# DATA LISTING
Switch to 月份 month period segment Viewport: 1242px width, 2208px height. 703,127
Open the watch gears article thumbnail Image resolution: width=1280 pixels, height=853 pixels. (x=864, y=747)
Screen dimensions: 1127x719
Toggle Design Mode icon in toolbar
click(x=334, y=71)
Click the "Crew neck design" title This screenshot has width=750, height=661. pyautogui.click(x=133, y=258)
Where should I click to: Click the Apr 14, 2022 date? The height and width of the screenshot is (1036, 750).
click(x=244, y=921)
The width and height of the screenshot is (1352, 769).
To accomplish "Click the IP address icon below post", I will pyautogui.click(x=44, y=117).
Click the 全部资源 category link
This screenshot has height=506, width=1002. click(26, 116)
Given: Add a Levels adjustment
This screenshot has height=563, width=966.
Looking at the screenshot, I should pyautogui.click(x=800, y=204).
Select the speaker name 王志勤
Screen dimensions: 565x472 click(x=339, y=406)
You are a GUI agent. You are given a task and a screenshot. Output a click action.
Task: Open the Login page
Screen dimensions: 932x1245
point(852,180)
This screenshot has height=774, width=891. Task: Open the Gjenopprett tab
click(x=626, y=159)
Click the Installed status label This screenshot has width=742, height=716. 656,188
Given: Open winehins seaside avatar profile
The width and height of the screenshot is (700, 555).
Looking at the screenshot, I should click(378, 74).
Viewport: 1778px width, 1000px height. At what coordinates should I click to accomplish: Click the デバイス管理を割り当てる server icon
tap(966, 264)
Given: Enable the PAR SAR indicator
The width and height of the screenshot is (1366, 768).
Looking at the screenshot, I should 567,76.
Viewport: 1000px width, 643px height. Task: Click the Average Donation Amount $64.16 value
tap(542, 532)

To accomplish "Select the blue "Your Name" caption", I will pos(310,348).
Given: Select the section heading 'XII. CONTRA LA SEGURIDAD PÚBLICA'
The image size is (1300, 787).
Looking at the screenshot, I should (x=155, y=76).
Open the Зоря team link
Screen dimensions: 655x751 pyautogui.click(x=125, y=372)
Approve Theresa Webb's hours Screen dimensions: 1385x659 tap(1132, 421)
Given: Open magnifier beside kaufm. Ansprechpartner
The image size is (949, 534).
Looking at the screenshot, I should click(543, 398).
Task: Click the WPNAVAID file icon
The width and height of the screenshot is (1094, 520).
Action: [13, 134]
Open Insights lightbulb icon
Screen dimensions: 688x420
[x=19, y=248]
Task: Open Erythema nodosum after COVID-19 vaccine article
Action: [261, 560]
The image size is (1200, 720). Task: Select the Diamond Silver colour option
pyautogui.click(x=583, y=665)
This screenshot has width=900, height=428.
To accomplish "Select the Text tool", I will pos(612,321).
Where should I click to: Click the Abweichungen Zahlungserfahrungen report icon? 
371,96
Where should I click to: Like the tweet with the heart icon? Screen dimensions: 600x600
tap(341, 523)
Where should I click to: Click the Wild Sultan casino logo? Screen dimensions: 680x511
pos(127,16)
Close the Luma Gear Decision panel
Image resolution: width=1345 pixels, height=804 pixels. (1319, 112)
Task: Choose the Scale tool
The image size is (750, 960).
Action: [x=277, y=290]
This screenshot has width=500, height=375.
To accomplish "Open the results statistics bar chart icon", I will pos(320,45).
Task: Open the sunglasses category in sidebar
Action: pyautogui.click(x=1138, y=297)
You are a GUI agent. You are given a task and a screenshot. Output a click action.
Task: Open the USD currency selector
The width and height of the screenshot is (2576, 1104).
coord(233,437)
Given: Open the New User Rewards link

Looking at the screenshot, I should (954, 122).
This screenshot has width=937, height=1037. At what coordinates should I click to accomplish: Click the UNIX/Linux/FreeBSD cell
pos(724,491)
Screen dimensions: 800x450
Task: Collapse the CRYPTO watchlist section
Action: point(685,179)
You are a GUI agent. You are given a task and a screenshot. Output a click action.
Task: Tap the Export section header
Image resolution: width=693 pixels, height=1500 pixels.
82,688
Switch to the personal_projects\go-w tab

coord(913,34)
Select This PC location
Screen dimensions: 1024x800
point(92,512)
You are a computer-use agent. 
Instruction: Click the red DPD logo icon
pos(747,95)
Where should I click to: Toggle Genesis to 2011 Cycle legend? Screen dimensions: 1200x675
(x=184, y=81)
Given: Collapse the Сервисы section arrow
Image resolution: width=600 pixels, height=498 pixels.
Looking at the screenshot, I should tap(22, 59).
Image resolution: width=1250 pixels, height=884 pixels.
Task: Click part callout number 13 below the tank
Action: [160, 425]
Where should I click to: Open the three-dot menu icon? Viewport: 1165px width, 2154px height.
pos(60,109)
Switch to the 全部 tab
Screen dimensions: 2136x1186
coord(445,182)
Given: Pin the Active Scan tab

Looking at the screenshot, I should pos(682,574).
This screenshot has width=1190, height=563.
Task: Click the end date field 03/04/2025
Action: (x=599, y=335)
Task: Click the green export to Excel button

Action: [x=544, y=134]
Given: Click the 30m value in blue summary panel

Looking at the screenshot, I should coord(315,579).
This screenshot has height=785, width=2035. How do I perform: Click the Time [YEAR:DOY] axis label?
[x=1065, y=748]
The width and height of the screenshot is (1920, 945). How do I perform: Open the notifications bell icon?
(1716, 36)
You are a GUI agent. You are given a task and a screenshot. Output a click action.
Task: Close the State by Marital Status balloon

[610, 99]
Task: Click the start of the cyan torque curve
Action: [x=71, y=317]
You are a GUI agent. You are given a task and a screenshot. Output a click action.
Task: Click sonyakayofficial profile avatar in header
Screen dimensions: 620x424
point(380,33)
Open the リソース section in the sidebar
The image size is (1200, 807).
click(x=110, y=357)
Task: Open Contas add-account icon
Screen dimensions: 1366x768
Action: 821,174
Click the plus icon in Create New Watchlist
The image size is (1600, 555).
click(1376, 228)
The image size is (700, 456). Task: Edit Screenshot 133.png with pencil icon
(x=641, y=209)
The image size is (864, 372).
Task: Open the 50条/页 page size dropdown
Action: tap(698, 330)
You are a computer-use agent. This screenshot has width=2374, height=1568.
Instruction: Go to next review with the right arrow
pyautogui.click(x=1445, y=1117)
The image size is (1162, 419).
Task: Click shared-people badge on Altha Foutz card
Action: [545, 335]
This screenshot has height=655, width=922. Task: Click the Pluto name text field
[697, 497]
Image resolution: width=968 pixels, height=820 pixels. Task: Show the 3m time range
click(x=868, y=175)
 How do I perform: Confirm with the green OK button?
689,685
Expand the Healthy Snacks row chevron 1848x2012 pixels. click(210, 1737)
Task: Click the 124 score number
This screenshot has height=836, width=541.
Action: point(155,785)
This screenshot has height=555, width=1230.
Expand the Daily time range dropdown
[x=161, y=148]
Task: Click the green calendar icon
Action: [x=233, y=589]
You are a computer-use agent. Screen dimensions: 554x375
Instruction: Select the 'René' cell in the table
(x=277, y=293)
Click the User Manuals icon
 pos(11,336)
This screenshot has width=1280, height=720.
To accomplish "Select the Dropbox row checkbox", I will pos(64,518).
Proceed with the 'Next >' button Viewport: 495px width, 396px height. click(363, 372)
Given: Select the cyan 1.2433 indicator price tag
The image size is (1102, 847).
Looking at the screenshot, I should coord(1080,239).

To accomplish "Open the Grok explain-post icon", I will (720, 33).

# THE TASK
The answer must reproduce every record exactly.

# ANSWER SECTION
Switch to 月份 month period segment Viewport: 1242px width, 2208px height. 703,127
Open the watch gears article thumbnail Image resolution: width=1280 pixels, height=853 pixels. (x=864, y=747)
Screen dimensions: 1127x719
Toggle Design Mode icon in toolbar
click(x=334, y=71)
Click the "Crew neck design" title This screenshot has width=750, height=661. pyautogui.click(x=133, y=258)
Where should I click to: Click the Apr 14, 2022 date? The height and width of the screenshot is (1036, 750).
click(x=244, y=921)
The width and height of the screenshot is (1352, 769).
To accomplish "Click the IP address icon below post", I will pyautogui.click(x=44, y=117).
Click the 全部资源 category link
This screenshot has height=506, width=1002. click(26, 116)
Given: Add a Levels adjustment
This screenshot has height=563, width=966.
Looking at the screenshot, I should pyautogui.click(x=800, y=204).
Select the speaker name 王志勤
Screen dimensions: 565x472 click(x=339, y=406)
You are a GUI agent. You are given a task and a screenshot. Output a click action.
Task: Open the Login page
Screen dimensions: 932x1245
point(852,180)
This screenshot has height=774, width=891. Task: Open the Gjenopprett tab
click(x=626, y=159)
Click the Installed status label This screenshot has width=742, height=716. 656,188
Given: Open winehins seaside avatar profile
The width and height of the screenshot is (700, 555).
Looking at the screenshot, I should click(378, 74).
Viewport: 1778px width, 1000px height. At what coordinates should I click to accomplish: Click the デバイス管理を割り当てる server icon
tap(966, 264)
Given: Enable the PAR SAR indicator
The width and height of the screenshot is (1366, 768).
Looking at the screenshot, I should 567,76.
Viewport: 1000px width, 643px height. Task: Click the Average Donation Amount $64.16 value
tap(542, 532)

To accomplish "Select the blue "Your Name" caption", I will pos(310,348).
Given: Select the section heading 'XII. CONTRA LA SEGURIDAD PÚBLICA'
The image size is (1300, 787).
Looking at the screenshot, I should (x=155, y=76).
Open the Зоря team link
Screen dimensions: 655x751 pyautogui.click(x=125, y=372)
Approve Theresa Webb's hours Screen dimensions: 1385x659 tap(1132, 421)
Given: Open magnifier beside kaufm. Ansprechpartner
The image size is (949, 534).
Looking at the screenshot, I should click(543, 398).
Task: Click the WPNAVAID file icon
The width and height of the screenshot is (1094, 520).
Action: [13, 134]
Open Insights lightbulb icon
Screen dimensions: 688x420
[x=19, y=248]
Task: Open Erythema nodosum after COVID-19 vaccine article
Action: [261, 560]
The image size is (1200, 720). Task: Select the Diamond Silver colour option
pyautogui.click(x=583, y=665)
This screenshot has width=900, height=428.
To accomplish "Select the Text tool", I will pos(612,321).
Where should I click to: Click the Abweichungen Zahlungserfahrungen report icon? 
371,96
Where should I click to: Like the tweet with the heart icon? Screen dimensions: 600x600
tap(341, 523)
Where should I click to: Click the Wild Sultan casino logo? Screen dimensions: 680x511
pos(127,16)
Close the Luma Gear Decision panel
Image resolution: width=1345 pixels, height=804 pixels. (1319, 112)
Task: Choose the Scale tool
The image size is (750, 960).
Action: [x=277, y=290]
This screenshot has width=500, height=375.
To accomplish "Open the results statistics bar chart icon", I will pos(320,45).
Task: Open the sunglasses category in sidebar
Action: pyautogui.click(x=1138, y=297)
You are a GUI agent. You are given a task and a screenshot. Output a click action.
Task: Open the USD currency selector
The width and height of the screenshot is (2576, 1104).
coord(233,437)
Given: Open the New User Rewards link

Looking at the screenshot, I should (954, 122).
This screenshot has width=937, height=1037. At what coordinates should I click to accomplish: Click the UNIX/Linux/FreeBSD cell
pos(724,491)
Screen dimensions: 800x450
Task: Collapse the CRYPTO watchlist section
Action: point(685,179)
You are a GUI agent. You are given a task and a screenshot. Output a click action.
Task: Tap the Export section header
Image resolution: width=693 pixels, height=1500 pixels.
82,688
Switch to the personal_projects\go-w tab

coord(913,34)
Select This PC location
Screen dimensions: 1024x800
point(92,512)
You are a computer-use agent. 
Instruction: Click the red DPD logo icon
pos(747,95)
Where should I click to: Toggle Genesis to 2011 Cycle legend? Screen dimensions: 1200x675
(x=184, y=81)
Given: Collapse the Сервисы section arrow
Image resolution: width=600 pixels, height=498 pixels.
Looking at the screenshot, I should tap(22, 59).
Image resolution: width=1250 pixels, height=884 pixels.
Task: Click part callout number 13 below the tank
Action: [160, 425]
Where should I click to: Open the three-dot menu icon? Viewport: 1165px width, 2154px height.
pos(60,109)
Switch to the 全部 tab
Screen dimensions: 2136x1186
coord(445,182)
Given: Pin the Active Scan tab

Looking at the screenshot, I should pos(682,574).
This screenshot has width=1190, height=563.
Task: Click the end date field 03/04/2025
Action: (x=599, y=335)
Task: Click the green export to Excel button

Action: [x=544, y=134]
Given: Click the 30m value in blue summary panel

Looking at the screenshot, I should coord(315,579).
This screenshot has height=785, width=2035. How do I perform: Click the Time [YEAR:DOY] axis label?
[x=1065, y=748]
The width and height of the screenshot is (1920, 945). How do I perform: Open the notifications bell icon?
(1716, 36)
You are a GUI agent. You are given a task and a screenshot. Output a click action.
Task: Close the State by Marital Status balloon

[610, 99]
Task: Click the start of the cyan torque curve
Action: [x=71, y=317]
You are a GUI agent. You are given a task and a screenshot. Output a click action.
Task: Click sonyakayofficial profile avatar in header
Screen dimensions: 620x424
point(380,33)
Open the リソース section in the sidebar
The image size is (1200, 807).
click(x=110, y=357)
Task: Open Contas add-account icon
Screen dimensions: 1366x768
Action: 821,174
Click the plus icon in Create New Watchlist
The image size is (1600, 555).
click(1376, 228)
The image size is (700, 456). Task: Edit Screenshot 133.png with pencil icon
(x=641, y=209)
The image size is (864, 372).
Task: Open the 50条/页 page size dropdown
Action: tap(698, 330)
You are a computer-use agent. This screenshot has width=2374, height=1568.
Instruction: Go to next review with the right arrow
pyautogui.click(x=1445, y=1117)
The image size is (1162, 419).
Task: Click shared-people badge on Altha Foutz card
Action: [545, 335]
This screenshot has height=655, width=922. Task: Click the Pluto name text field
[697, 497]
Image resolution: width=968 pixels, height=820 pixels. Task: Show the 3m time range
click(x=868, y=175)
 How do I perform: Confirm with the green OK button?
689,685
Expand the Healthy Snacks row chevron 1848x2012 pixels. click(210, 1737)
Task: Click the 124 score number
This screenshot has height=836, width=541.
Action: point(155,785)
This screenshot has height=555, width=1230.
Expand the Daily time range dropdown
[x=161, y=148]
Task: Click the green calendar icon
Action: [x=233, y=589]
You are a computer-use agent. Screen dimensions: 554x375
Instruction: Select the 'René' cell in the table
(x=277, y=293)
Click the User Manuals icon
 pos(11,336)
This screenshot has width=1280, height=720.
To accomplish "Select the Dropbox row checkbox", I will pos(64,518).
Proceed with the 'Next >' button Viewport: 495px width, 396px height. click(363, 372)
Given: Select the cyan 1.2433 indicator price tag
The image size is (1102, 847).
Looking at the screenshot, I should coord(1080,239).

To accomplish "Open the Grok explain-post icon", I will (720, 33).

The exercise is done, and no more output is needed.